▶ **Page text**:
*****
A brake system primarily consists of three major components:

* Caliper
* Rotor
* Pad

All are equally important however how they are made of, and expected to perform are not all the same, for example the prime concern on caliper is rigidity (less flex), and the pad should deliver good modulation, consistent torque w/o fading.

Since pad and caliper are stationary (no dynamic), therefore their properties are more related to how the material (or compound/mfg process for pad) are used to produce for different purpose and performance result, with little (for caliper) and/or no (for pad) design involved that can contribute to performance improvement.

That's why you never heard a brake pad mfgr would claim they "design" a better pad than others, rather they claim they make pad with "better compound" for better result. The automotive industry follows FMSI (Friction Material Standard Institute) standard for the Shoe# (steel baking plate D#), and Lining (friction#), so a brake pad mfgr can only differentiates he is "better" by its compound but not by design.

Rotor is different and is the most important part of the three, it's the heat conversion center that converts all the moving energy into heat, and dissipates to the environment before the system gets over-heated.

Most people (including professional racers) know a better brake system is to run it cool - by installing cooling ducts, however very few would be searching for a better designed and more cooling efficient rotor like two piece rotors. But are all the benefits claimed true or just a marketing gimmick, or if they worth for the money? or if there is a better one out there.

This is where the challenge comes in that leads me into in-depth research in designing a non-conventional two piece rotor, material formulation, heat treatment, and gone through all kind of experiment and tests on tracks for the most cooling efficient light weight two piece rotors that setting the new standard of two piece rotors for the racing performance industry.
*****
▶ **Supplied material**:

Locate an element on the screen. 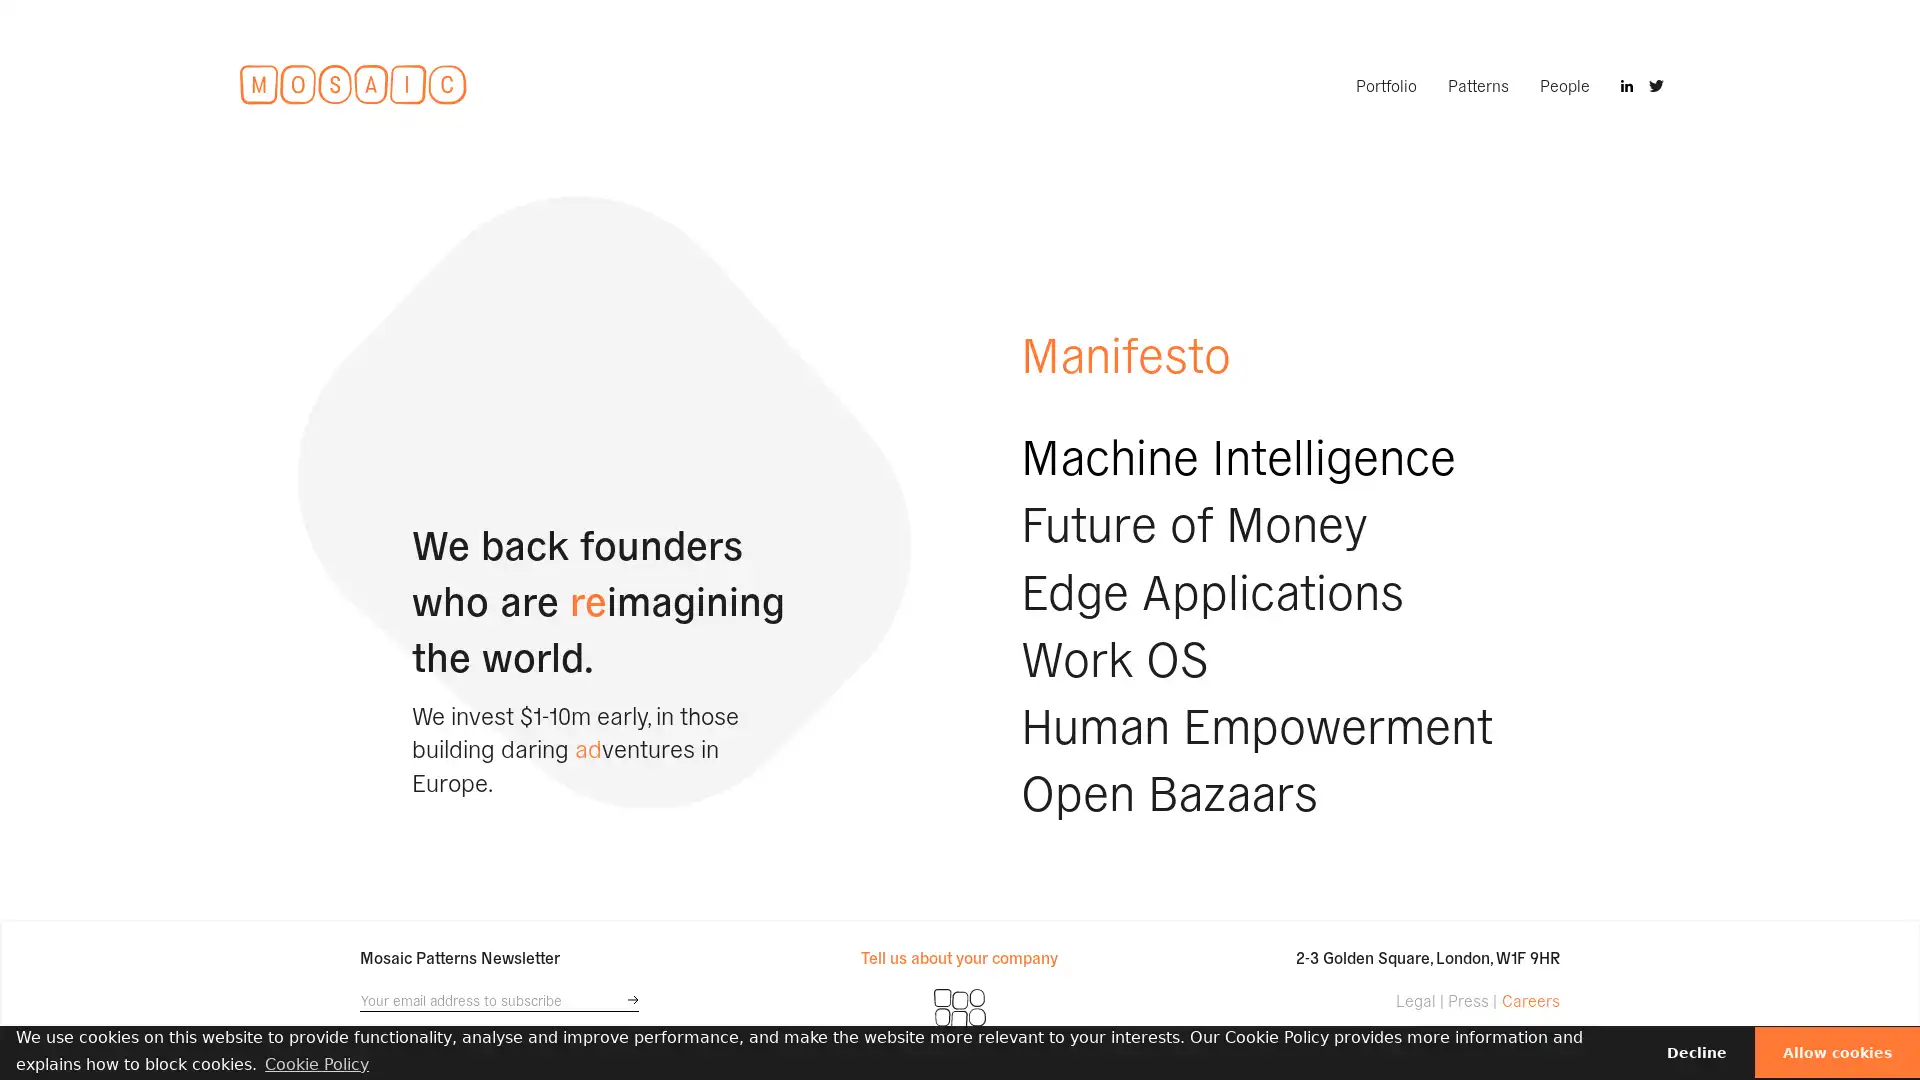 Image resolution: width=1920 pixels, height=1080 pixels. deny cookies is located at coordinates (1696, 1051).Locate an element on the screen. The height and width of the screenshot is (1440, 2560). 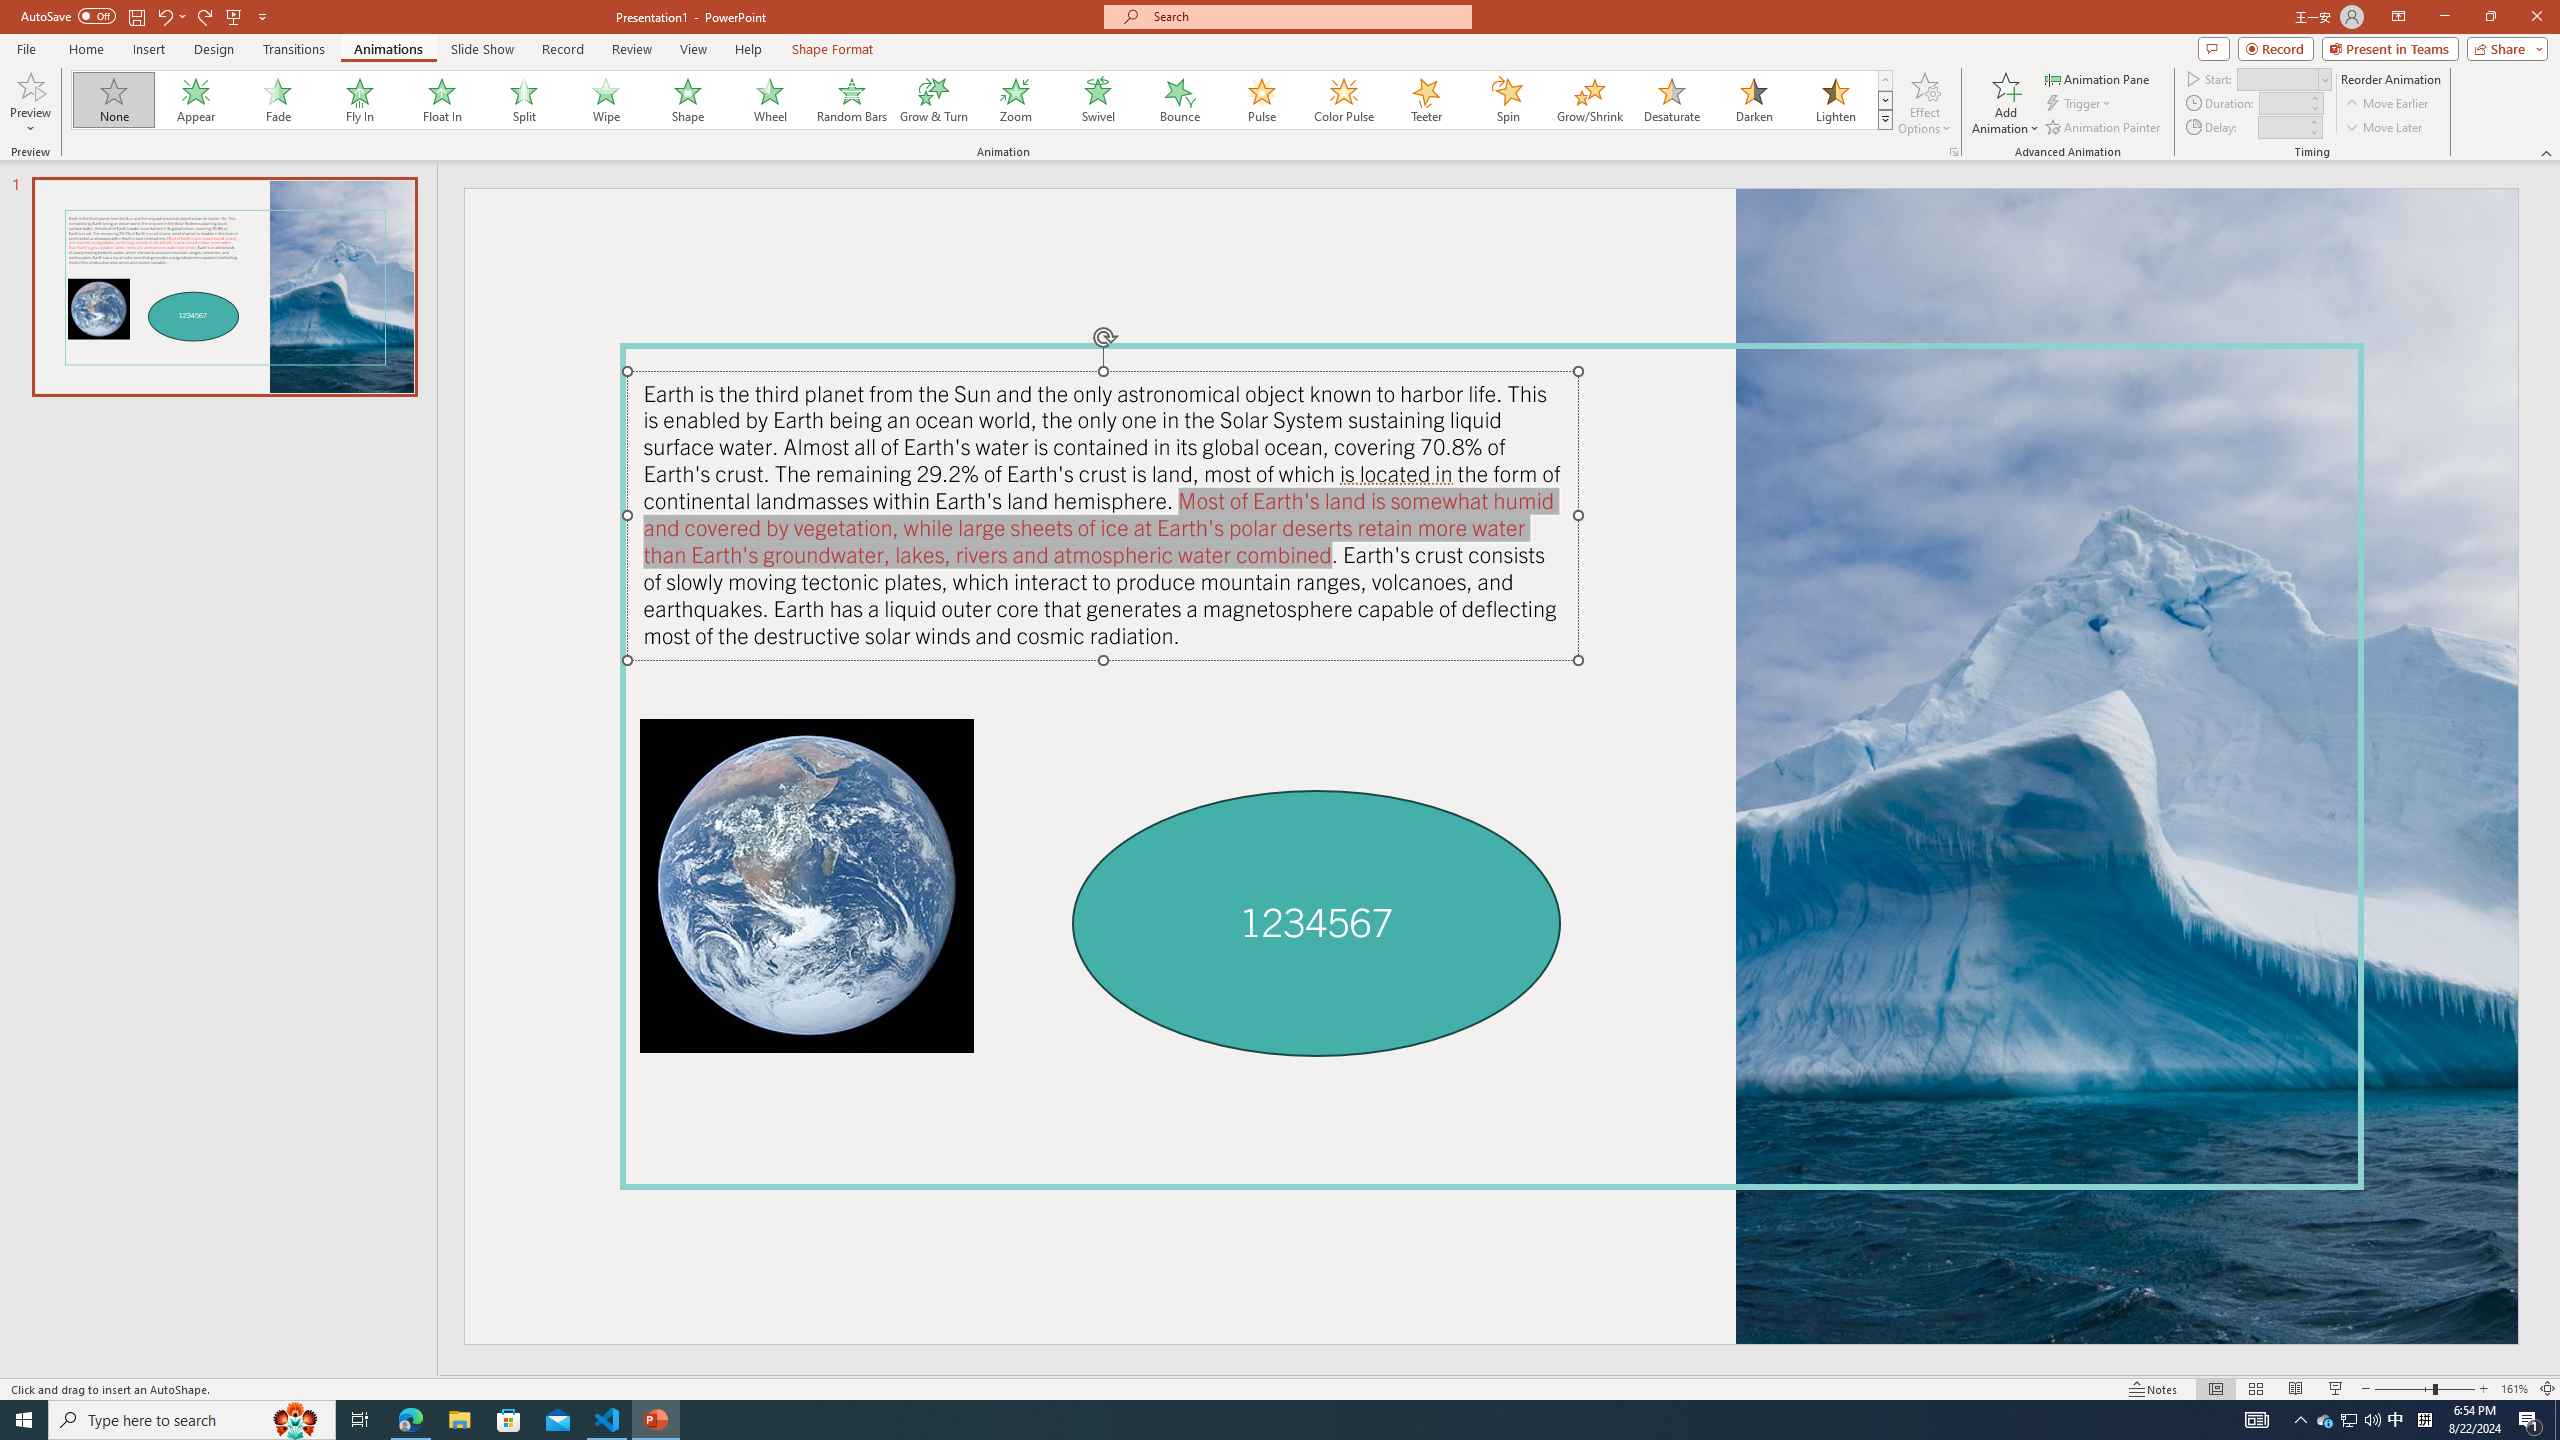
'Grow/Shrink' is located at coordinates (1589, 99).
*****
▶ **Given problem 1**:
In the brake system text, what is the main concern for the caliper?
▶ **Given problem 2**:
Reproduce the passage of the brake system text that opens with "All are equally" and closes with "torque w/o fading.", keeping every word unchanged.

▶ **Written solution 1**:
Rigidity (less flex).

▶ **Written solution 2**:
All are equally important however how they are made of, and expected to perform are not all the same, for example the prime concern on caliper is rigidity (less flex), and the pad should deliver good modulation, consistent torque w/o fading.